A security flaw in Ravenna Hub, a student admissions platform used by families to apply to schools, exposed the personal information of children and their parents.
The platform, developed by VentureEd Solutions, serves more than one million students and processes hundreds of thousands of applications each year.
According to reporting by TechCrunch, the bug allowed any logged-in user to access the personally identifiable information (PII) of other users — including children — simply by modifying a number in the website’s address bar.
What data was exposed?
The accessible information included:
- Children’s full names
- Dates of birth
- Home addresses
- Photos
- School details
- Parents’ email addresses and phone numbers
- Information about siblings
Nature of the vulnerability
The flaw was identified as an Insecure Direct Object Reference (IDOR) — a common web security issue that occurs when systems lack proper authorization checks.
In this case:
- Student profile numbers were sequential.
- By changing a seven-digit profile number in the URL, a user could access another student’s profile.
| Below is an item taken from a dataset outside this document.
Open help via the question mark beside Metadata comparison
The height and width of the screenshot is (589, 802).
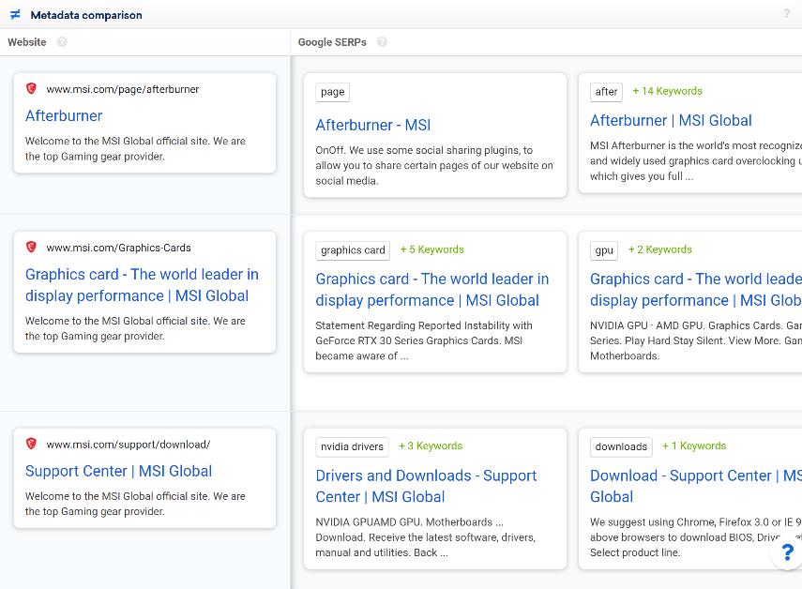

- When TechCrunch created a test account, it revealed that more than 1.63 million records may have been accessible.
Company response
After being alerted by TechCrunch, VentureEd confirmed it was able to replicate the issue and fixed the vulnerability the same day.
However, CEO Nick Laird did not confirm whether:
- Users would be notified.
- The company could determine if unauthorized access occurred.
- A third-party security audit had been conducted.
It remains unclear who oversees cybersecurity at VentureEd and Ravenna Hub.
Broader concern
This incident follows similar data exposure cases involving children’s information. In January, mentoring platform UStrive reportedly exposed user data, many of whom were students.